Work instruction –
Copy out again, unchanged, the line that contains "You are a GUI" and every line after it down to the last line of the data.

Extracted entries –
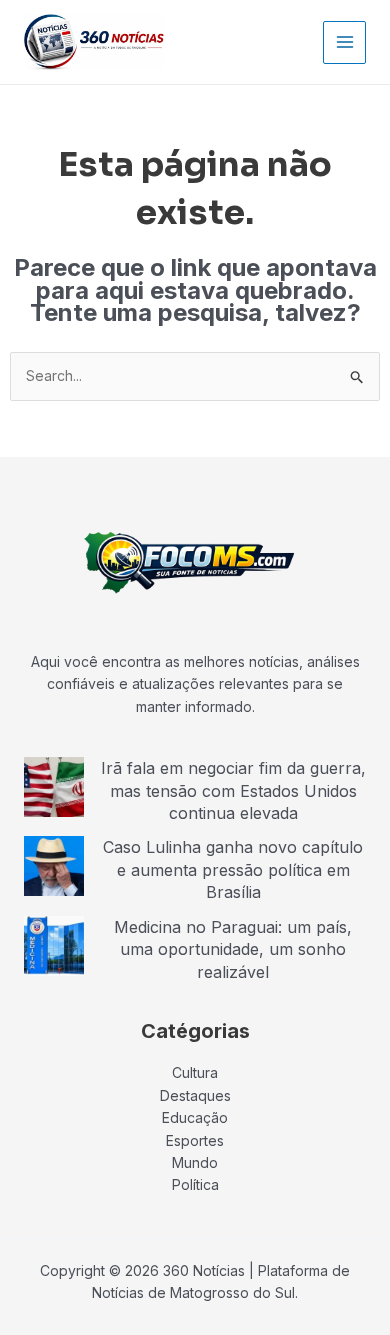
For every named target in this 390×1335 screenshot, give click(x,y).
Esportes (195, 1140)
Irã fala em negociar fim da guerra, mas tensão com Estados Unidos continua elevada (233, 790)
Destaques (195, 1095)
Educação (195, 1117)
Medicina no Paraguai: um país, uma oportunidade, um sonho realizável (233, 949)
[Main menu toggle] (344, 42)
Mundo (195, 1162)
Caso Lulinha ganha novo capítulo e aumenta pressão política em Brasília (233, 869)
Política (195, 1184)
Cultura (195, 1072)
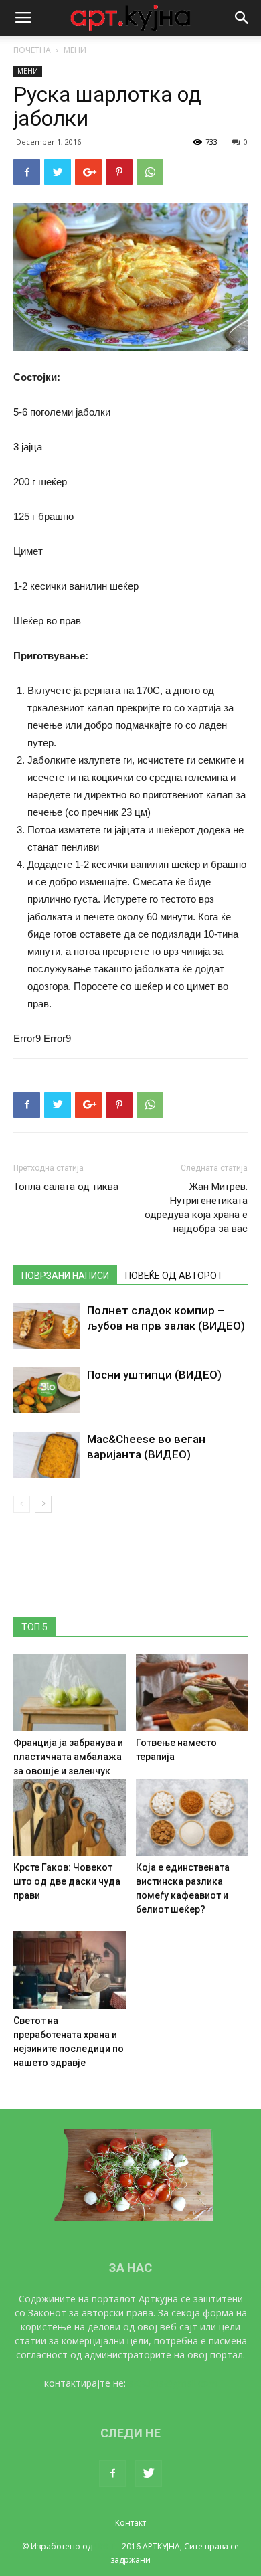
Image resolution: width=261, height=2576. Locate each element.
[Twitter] (148, 2473)
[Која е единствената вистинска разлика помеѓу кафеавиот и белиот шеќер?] (192, 1817)
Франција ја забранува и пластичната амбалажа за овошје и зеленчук (68, 1756)
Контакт (130, 2522)
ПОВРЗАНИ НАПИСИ (65, 1275)
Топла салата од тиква (65, 1187)
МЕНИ (75, 50)
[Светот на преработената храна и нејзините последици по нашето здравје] (69, 1969)
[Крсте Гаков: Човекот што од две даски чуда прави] (69, 1817)
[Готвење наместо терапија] (192, 1692)
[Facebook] (112, 2473)
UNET (104, 2546)
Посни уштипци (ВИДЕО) (154, 1374)
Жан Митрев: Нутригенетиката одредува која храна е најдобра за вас (196, 1208)
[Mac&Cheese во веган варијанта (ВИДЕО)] (46, 1455)
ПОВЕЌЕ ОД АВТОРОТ (174, 1275)
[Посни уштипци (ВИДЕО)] (46, 1390)
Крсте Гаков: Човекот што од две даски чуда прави (66, 1881)
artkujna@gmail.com (172, 2383)
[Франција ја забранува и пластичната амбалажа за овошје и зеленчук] (69, 1692)
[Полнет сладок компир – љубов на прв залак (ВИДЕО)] (46, 1326)
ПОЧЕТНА (32, 50)
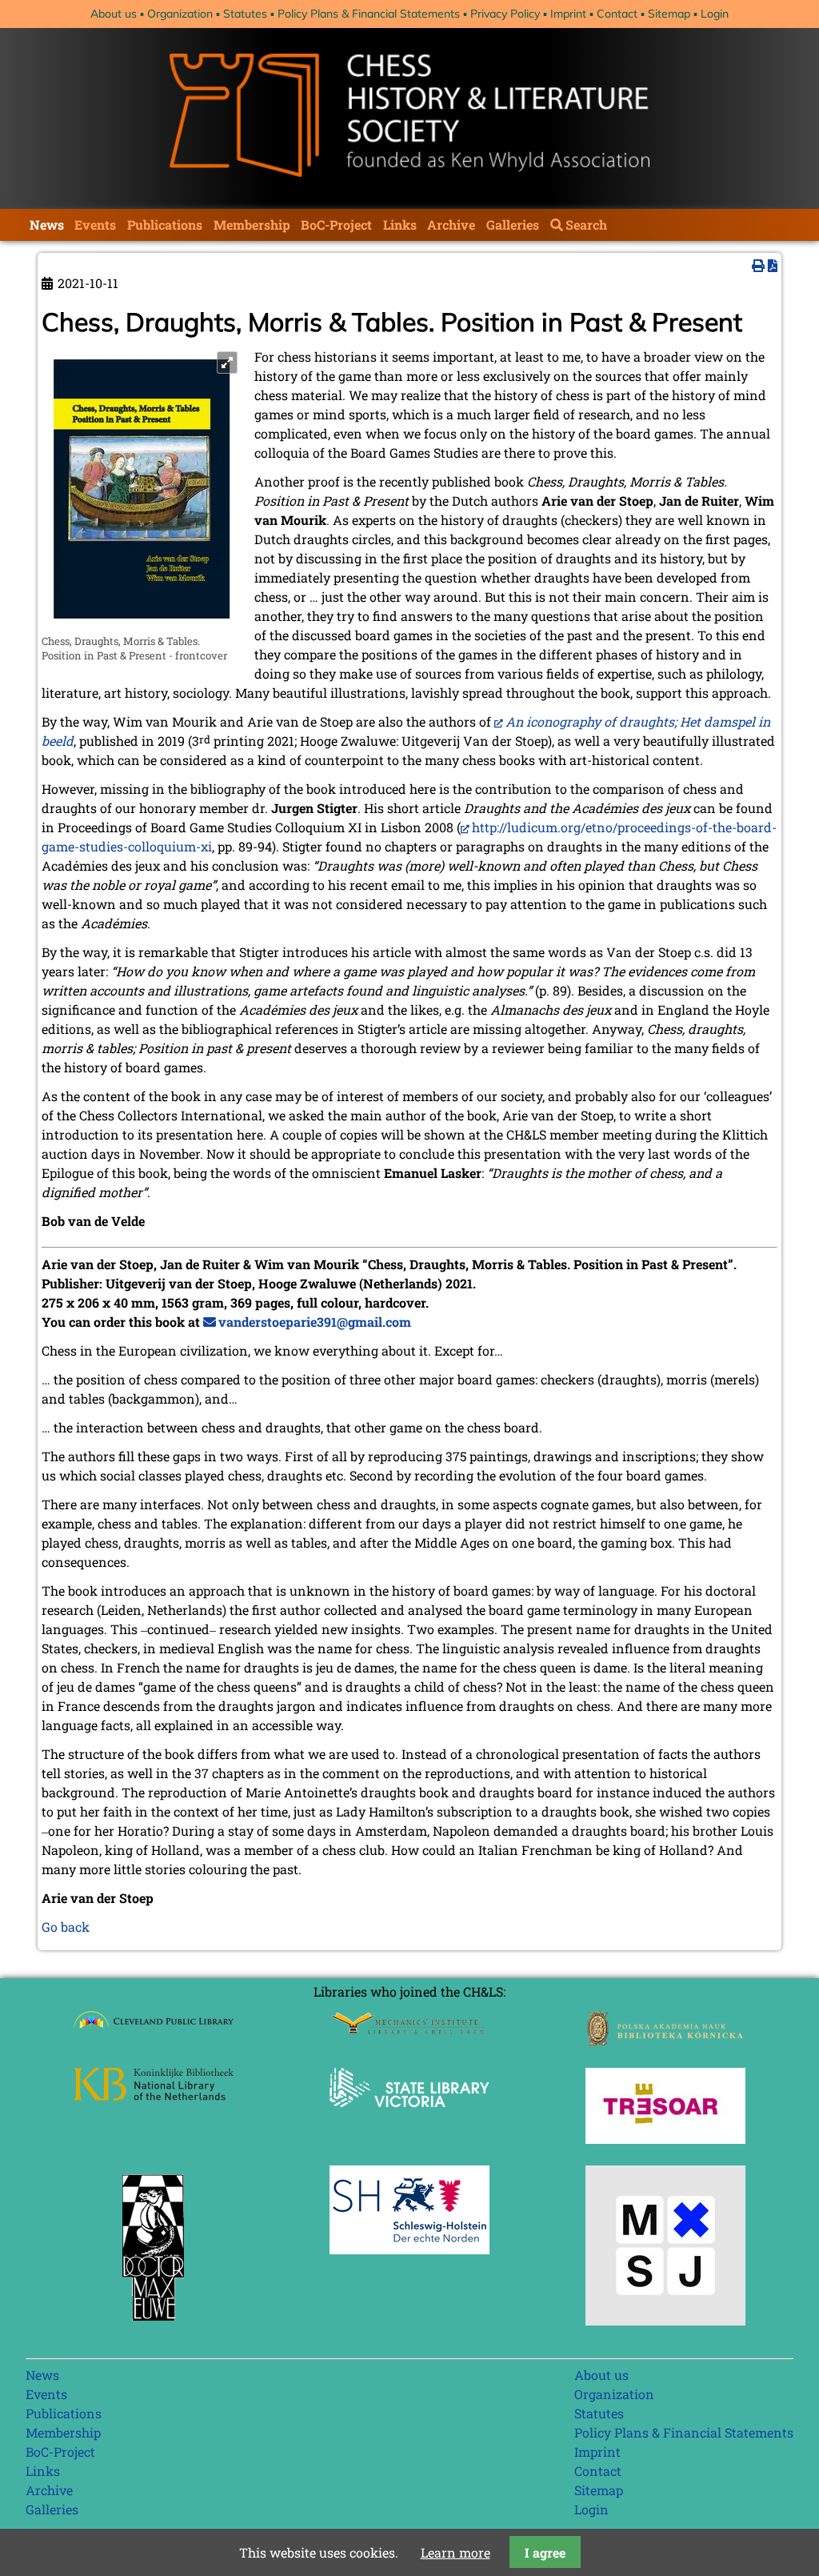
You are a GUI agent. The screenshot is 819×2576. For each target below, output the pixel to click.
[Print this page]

Written solution –
You are a GUI agent. The screenshot is 819×2576. For each target below, output the pixel to click.
[Print this page]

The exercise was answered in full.